Three more mpox cases detected in Philippines

Fresh cases bring total active cases in the country to eight this year

PHOTO:Anadolu Agency

The Philippines has reported three new mpox cases, bringing the total number of active cases in the country to eight this year, the Health Ministry announced on Sunday.

According to a report from the Manila Times, mpox surveillance systems identified two cases in Metro Manila and one in the Calabarzon region. All three cases involve the milder MPXV clade II variant.

Since July 2022, the Philippines has recorded a total of 17 mpox cases.

The World Health Organization (WHO) has classified the global mpox situation as a "public health emergency of international concern."

In 2024, more than a dozen African countries have reported mpox outbreaks, with the Democratic Republic of Congo accounting for over 90% of the reported cases.

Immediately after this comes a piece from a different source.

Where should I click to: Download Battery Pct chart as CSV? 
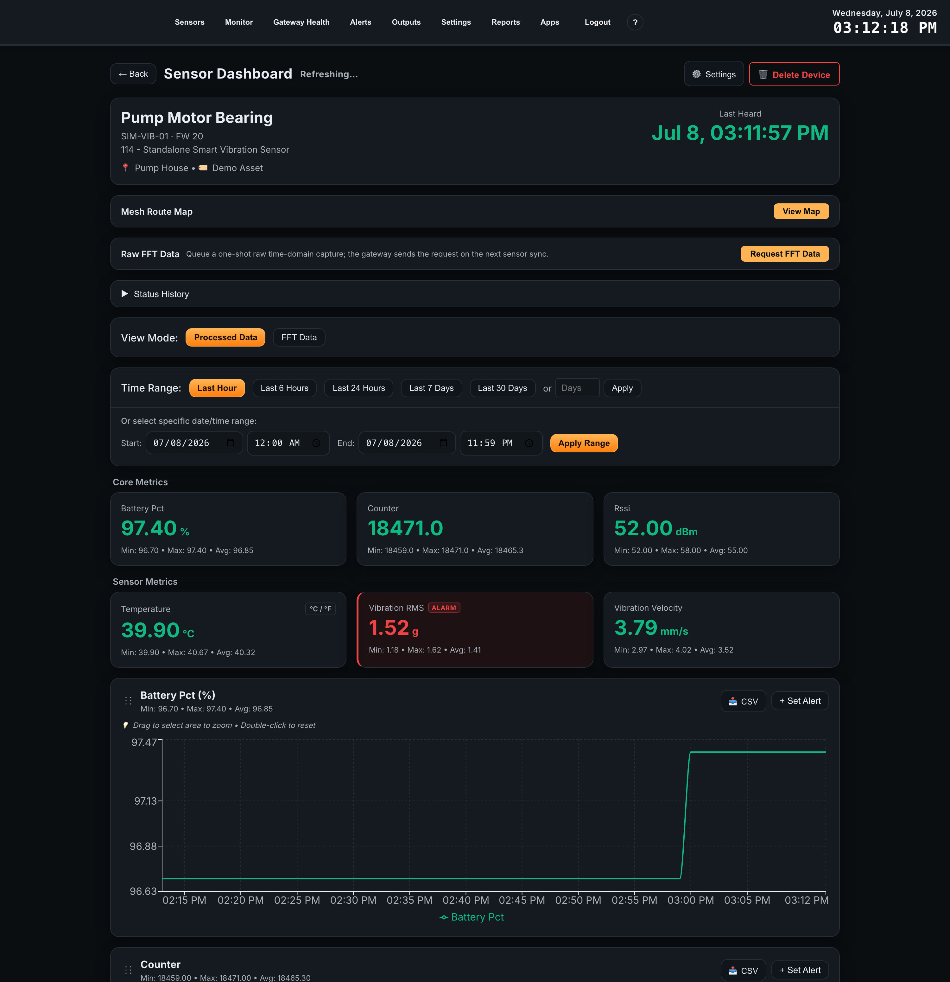[743, 701]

The variant circulating in Africa is believed to be both more contagious and more deadly than the "clade II" variant, which was responsible for the global outbreak that began in 2022.

Mpox is a viral disease that spreads through close contact and contaminated materials such as sheets, clothing, and needles, according to the WHO.

Mpox, formerly known as monkeypox, has been a public health problem in parts of Africa since 1970, but received little global attention until it surged internationally in 2022, prompting the World Health Organization to declare a global health emergency. That declaration ended 10 months later.

A new strain of the virus, known as clade Ib, has the world's attention again after the WHO declared a new health emergency.

The strain is a mutated version of clade I, a form of mpox spread by contact with infected animals that has been endemic in Congo for decades. Mpox typically causes flu-like symptoms and pus-filled lesions and can kill.

Congo has had more than 18,000 suspected clade I and clade Ib mpox cases and 615 deaths this year, according to the WHO.

There have also been 222 confirmed clade Ib cases in four African countries in the last month, plus a case each in Sweden and Thailand in people with a travel history in Africa.